# outside



## hazelsowner (Jan 15, 2010)

its getting kind of cold and my girlfriends father doesnt let my pitbull (who stays at her house) go inside to their apartment. The deal is were waiting for one of the families living in his building to move out so we can move in and give my 10 month old pup an inside home again. shes been outside in the backyard since the summer, but do you think its too cold now to leave her out at this time. im in new jersey its pretty chilly. or can pits take cold weather better then humans?


----------



## American_Pit13 (Apr 23, 2007)

Depends on how she is housed. I moved some dogs out this spring so they would be weatherized for the winter, but they also have a straw filled kennel with a dog house and secure rain protective tarping which can fend off the CA winter.


----------



## hazelsowner (Jan 15, 2010)

well my dog literally has an entire garage for sleeping and weather. theres no problem the only thing is shes lonely at times since im a college student and shes even gotten fleas from the backyard life. but my dads an exterminater and has been doing justice in that aspect as well as some flea collars, but im just thinking if the people dont move out of their apartment soon enough, should i give her away ?


----------



## MISSAPBT (May 10, 2009)

How cold does it get there? i leave my pits out in mid winter, but then it only gets minus 2-5


----------



## hazelsowner (Jan 15, 2010)

o no. its proly like 46 degrees right now, and its the coldest its gotten.


----------



## American_Pit13 (Apr 23, 2007)

Well if you don't have the time for her and could find her a better home you may want to give her away but thats your choice on rather you want the commitment of a dog or not.


----------



## hazelsowner (Jan 15, 2010)

I just feel bad for the fact she is my first dog, and the whole outside thing i get a guilty feeling. Im just making sure she can handle the chilly nights.


----------



## jmejiaa (Dec 8, 2009)

hazelsowner said:


> I just feel bad for the fact she is my first dog, and the whole outside thing i get a guilty feeling. Im just making sure she can handle the chilly nights.


If he's outside alone a lot with little human interaction honestly you should find a way to fix that. Pits thrive from human interaction, sorry to say without it you are setting up your dog for failure.

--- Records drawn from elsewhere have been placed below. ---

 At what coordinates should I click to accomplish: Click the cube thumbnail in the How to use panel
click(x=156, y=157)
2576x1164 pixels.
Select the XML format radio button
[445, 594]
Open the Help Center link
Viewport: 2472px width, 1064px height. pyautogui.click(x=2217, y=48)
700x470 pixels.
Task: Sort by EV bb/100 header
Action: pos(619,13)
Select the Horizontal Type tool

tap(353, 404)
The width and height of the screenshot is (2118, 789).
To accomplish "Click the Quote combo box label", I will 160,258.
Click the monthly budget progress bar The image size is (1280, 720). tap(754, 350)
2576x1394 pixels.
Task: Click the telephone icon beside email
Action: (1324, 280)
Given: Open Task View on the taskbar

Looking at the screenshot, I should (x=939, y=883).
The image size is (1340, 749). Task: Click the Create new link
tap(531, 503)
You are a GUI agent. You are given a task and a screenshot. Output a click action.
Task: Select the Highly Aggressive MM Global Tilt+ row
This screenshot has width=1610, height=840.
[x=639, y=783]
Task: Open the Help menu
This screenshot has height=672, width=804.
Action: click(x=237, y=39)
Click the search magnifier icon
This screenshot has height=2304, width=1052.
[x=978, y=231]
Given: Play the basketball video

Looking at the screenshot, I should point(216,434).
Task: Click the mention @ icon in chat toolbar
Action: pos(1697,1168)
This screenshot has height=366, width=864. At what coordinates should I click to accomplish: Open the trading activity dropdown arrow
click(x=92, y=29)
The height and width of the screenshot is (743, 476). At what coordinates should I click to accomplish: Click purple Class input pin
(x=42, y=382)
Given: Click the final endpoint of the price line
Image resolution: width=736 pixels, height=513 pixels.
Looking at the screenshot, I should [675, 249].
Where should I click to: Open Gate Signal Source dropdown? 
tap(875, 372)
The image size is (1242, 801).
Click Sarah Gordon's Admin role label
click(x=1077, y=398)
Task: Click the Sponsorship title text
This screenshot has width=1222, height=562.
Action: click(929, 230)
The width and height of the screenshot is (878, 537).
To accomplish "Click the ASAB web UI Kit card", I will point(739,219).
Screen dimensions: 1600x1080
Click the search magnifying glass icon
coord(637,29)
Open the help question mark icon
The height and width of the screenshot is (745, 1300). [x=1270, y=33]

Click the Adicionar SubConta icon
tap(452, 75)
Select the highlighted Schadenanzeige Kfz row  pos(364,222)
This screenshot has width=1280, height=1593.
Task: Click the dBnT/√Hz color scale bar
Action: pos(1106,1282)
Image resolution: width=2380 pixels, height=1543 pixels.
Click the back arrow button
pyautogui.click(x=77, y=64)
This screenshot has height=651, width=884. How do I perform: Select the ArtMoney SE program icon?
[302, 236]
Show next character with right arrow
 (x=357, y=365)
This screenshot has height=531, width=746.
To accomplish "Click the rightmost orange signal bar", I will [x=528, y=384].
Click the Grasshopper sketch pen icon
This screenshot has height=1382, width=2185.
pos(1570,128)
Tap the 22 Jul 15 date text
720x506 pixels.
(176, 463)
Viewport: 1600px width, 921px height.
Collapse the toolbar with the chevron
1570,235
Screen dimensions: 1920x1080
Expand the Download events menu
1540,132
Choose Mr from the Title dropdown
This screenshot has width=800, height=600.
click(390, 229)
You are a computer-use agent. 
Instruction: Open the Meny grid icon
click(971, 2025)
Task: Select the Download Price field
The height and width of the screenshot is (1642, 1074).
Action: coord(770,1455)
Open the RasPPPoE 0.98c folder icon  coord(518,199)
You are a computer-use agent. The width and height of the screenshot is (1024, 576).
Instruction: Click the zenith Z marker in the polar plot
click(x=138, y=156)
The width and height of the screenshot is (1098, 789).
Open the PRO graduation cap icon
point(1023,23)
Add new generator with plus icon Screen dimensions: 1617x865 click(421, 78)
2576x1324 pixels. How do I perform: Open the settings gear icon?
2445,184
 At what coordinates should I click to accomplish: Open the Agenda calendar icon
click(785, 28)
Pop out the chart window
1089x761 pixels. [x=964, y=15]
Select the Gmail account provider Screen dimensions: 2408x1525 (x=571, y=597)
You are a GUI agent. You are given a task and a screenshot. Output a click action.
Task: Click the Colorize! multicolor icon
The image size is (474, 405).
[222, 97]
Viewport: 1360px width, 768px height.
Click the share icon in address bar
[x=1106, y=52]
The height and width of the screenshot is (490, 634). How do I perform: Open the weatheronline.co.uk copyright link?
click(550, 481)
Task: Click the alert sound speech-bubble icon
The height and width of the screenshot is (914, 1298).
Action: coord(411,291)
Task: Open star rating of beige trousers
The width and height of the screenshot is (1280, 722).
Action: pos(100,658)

As far as staying outside, as long as he has proper housing out there he should be ok.


----------



## MY MIKADO (Apr 7, 2006)

46 isn't that chilly unless it is wet out too. So how much time do you spend with her? That would play a big part on if I found her a different home or not.


----------



## jayandlacy (Sep 21, 2009)

I live in michigan. our weather is the same here as it is in jersey. I think that it is too cold. I have gone out in mornings and it is 32 degrees already. My dogs will shake when they're outside. My dogs are inside dogs, they don't get winter coats like for example, gsd do. I put sweaters on them in my house cuz they will be shakin sometimes. our gsds were fine outside in the winter, but they had winter coats, and dog houses with straw. 

If you aren't able to be interacting with you dog daily, then I think perhaps you should look for a home with someone that can, as well as the fact that jersey will probably have snow tomorrow, and it will only get worse from here. at least get the pup some straw and a dog house to stuff the straw in, for in the garage. that way it will actually be warmer in the dog house then the garage which will still be too cold in the winter. I used to have smoke in the garage at work, it was soo cold, things freeze in garages in the winter.


----------



## hazelsowner (Jan 15, 2010)

How much is enough interaction ? since i go to school ? what are the affects if she doesnt get enough attention ? she is a little destructive still ..


----------



## jayandlacy (Sep 21, 2009)

there are many things that can happen. She can become HA-human aggressive. Maybe not to you, but to others, since she is confined and not interacted with. As well as the fact that these guys are really smart, people pleasers. they need humans the same way you do-I don't like people and even I need a few humans. I dont know how much exactly per day. I just think that you should be over there interacting with her everyday, you should be walking her everyday...you should be doing your best to make sure she gets your attention as much as possible. its a crappy situation I know, and definately not ideal.....

Try balancing school, full time work, kids, and dogs. That is difficult. oh yeah, and a fiance that demands attention.


----------



## ames (Jun 6, 2010)

I think anything under 40 is too cold for prolonged periods of time. The dogs coats are so so short, and their paws are so sensitive. Is your dog chained up in the backyard? Dogs, by law, should only be left unattended for 3 hours a day. I would def. get a crate and keep your pup inside now that is getting cold and frost and what not. Please remember we get a lot colder in the NE due to the water in the air, it makes it so much colder. Today its 53 but is like in the 20's due to wind and water in the air blowing on you.


----------



## Pitty_Kisses92 (Nov 1, 2010)

My dog Shay dont like cold weather! We keep her inside during the late fall, winter and early spring times. She has a kennel she sleeps in at night in the house and when she is outside she has full range of the back yard most of the time. We also have a outside dog run she stays in sometimes during the winter when we are out of town and we have our neighbors take care of her when we cant take her with us. It has a inselated dog house we made ourselves with straw, and a rubber flap that covers the entrance of the dog house that she can push with her nose to enter or exit as she pleases. We also have a tarp that covers the top half of the run so rain, snow cant get close or around her dog house. Its pretty nice, and sometimes I joke to my hubby about making him sleep out there when he is being a butt and he always tells me "I can if you want me to!"  He wouldnt mind even if I DID make him sleep out there because he built it so he knows it is top quality and keeps the weather out well.

It would be ok if there is a good warm place for your dog to get out of the cold. Your dog should have a shelter at all times!!! How much time do you spend with her, honestly? If its not at least an hour everyday (minimum), then maybe you should look at finding her a new home. This breed seeks attention from people, and needs it to be a well balanced happy dog. If they don't get it they start getting distructive, digging starts to happen and behavior problems start to occur. I have a husband, 3 children, a job and I am taking college classes yet I still make it a priority to spend quality time with my dog, play time, love time and take her on walks regularly. Well Shay is currently restricted from walking till she learns to stop acting like a angery aggressive Rino on the leash but she deffently gets her play time and runs out her built up energy with me; till our training lessons pay off; then its back to twice a days walks!


----------